▶ Exercise instructions
Find every line in the listing below that contains the string "width", and copy each one. Case counts.

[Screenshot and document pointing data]
>>>>

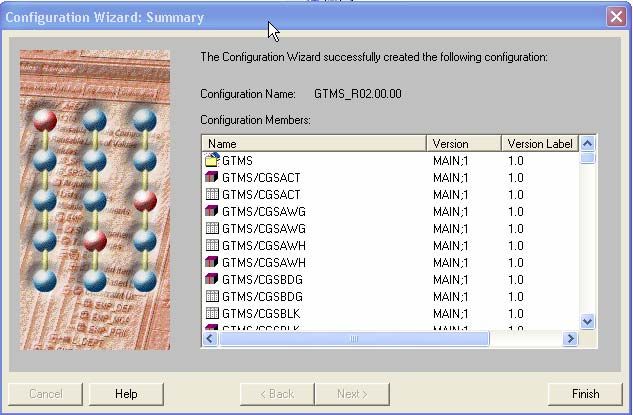Click the vertical scrollbar up arrow
This screenshot has width=633, height=415.
click(x=588, y=144)
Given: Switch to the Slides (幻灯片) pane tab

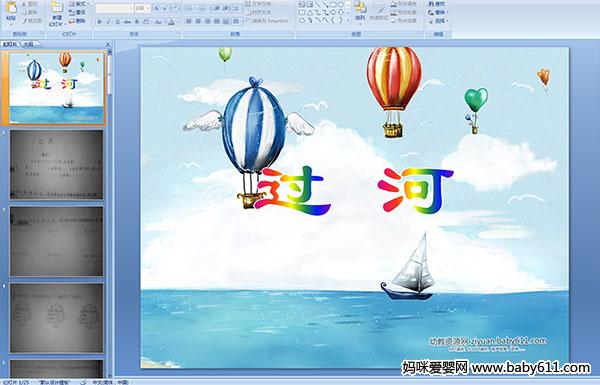Looking at the screenshot, I should coord(10,44).
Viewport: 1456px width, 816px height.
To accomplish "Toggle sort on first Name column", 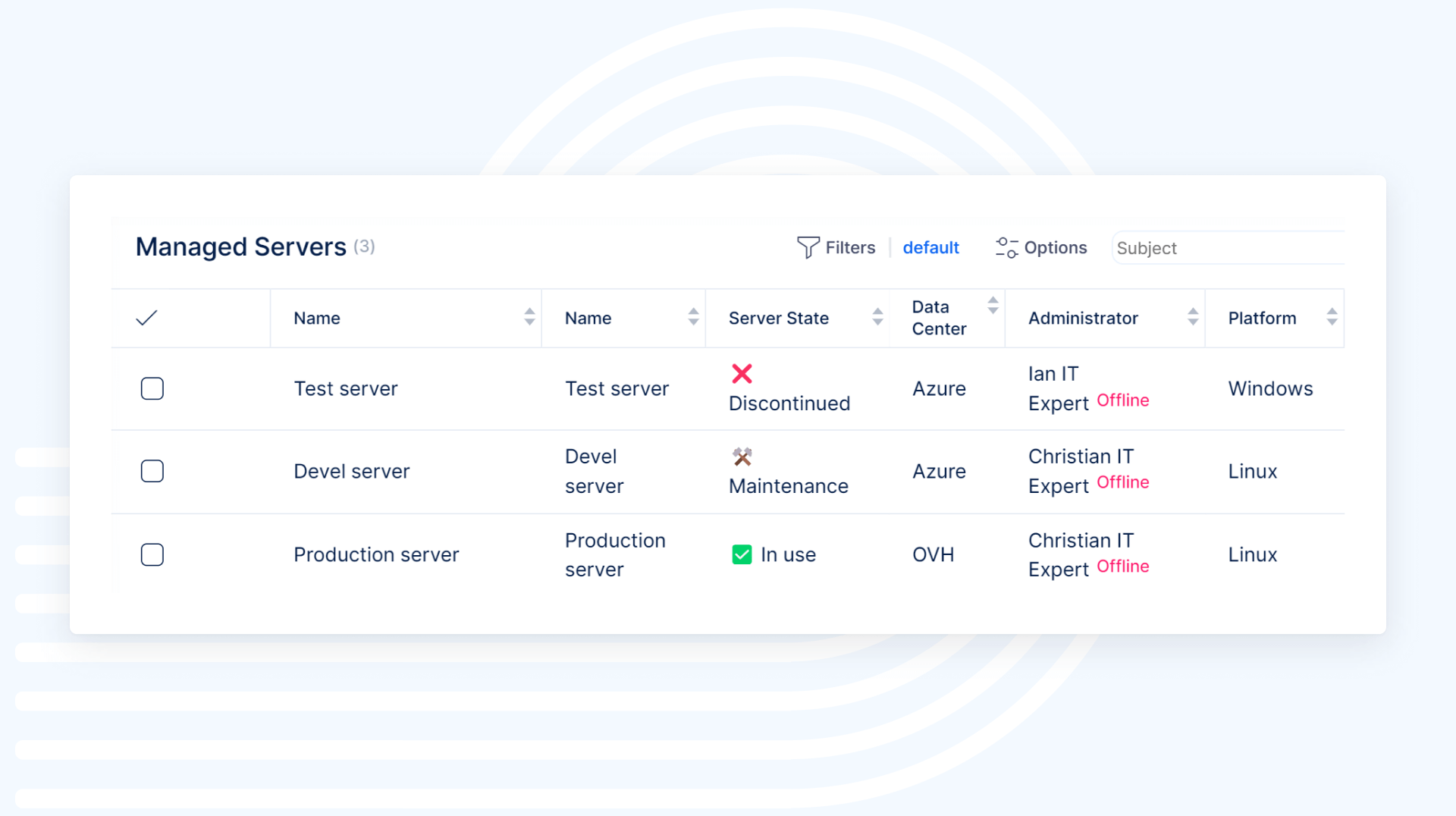I will (529, 317).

<<<<

▶ Solution below
This screenshot has width=633, height=415.
Viewport: 1456px width, 816px height.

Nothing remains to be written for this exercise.